HOW TO GROW Blackberry Lily (Iris domestica).
Location and Care
An easy plant to grow and care for. It prefers full sun but can take partial shade. Its not really fussy about the soil type and is happy on sandy, loamy or even rocky soil as long as it is well drained. While it can do well in moist conditions it cannot tolerate waterlogged soils, it is also tolerant of semi dry conditions and does very well in meadow and prairie settings. Does not need to be watered much unless there are long spells without rain. Plants will be larger in richer soils with more water than in poor conditions but they are survivors. Its mostly a plant and forget sort of plant. It is hardy to zone 5 and while it is a fairly short lived perennial its life can be extended by mulching in colder zones to help protect the roots.

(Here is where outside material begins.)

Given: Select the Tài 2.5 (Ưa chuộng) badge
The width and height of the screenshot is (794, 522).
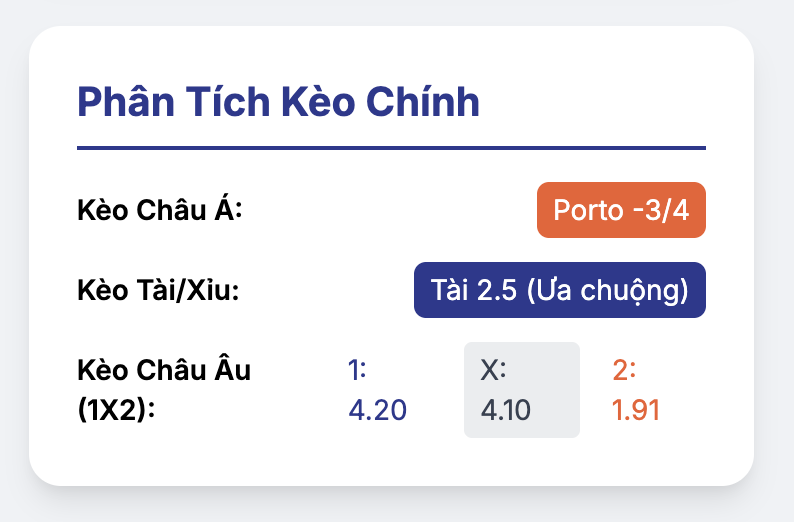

Suggested spacing is 12"-18". Clumps will slowly expand by creeping rhizomes. In optimum conditions it may self seed and form larger clumps, deadhead to prevent seeding and encourage more blooms. .
Flowers can be fairly small and plant does not attract much eye attention until a reasonable size with many blooms. Consider this when choosing a location for the plant as you may want to blend it with other plants that will accentuate the flowers and show them off to their best. The sword shaped leaves make a wonderful addition to any garden adding drama amongst more delicate leaves like Astilbes or fern-like foliage. Like most iris type plants the foliage is rarely bothered by disease or insect pests.
Blackberry lilies are particularly fond of dry prairie like conditions. In some prairie states this plant has escaped and naturalized into the prairies where it can be considered invasive. We recommend that you do not plant blackberry lilies near prairie remnants to prevent accidental invasion of native ecology.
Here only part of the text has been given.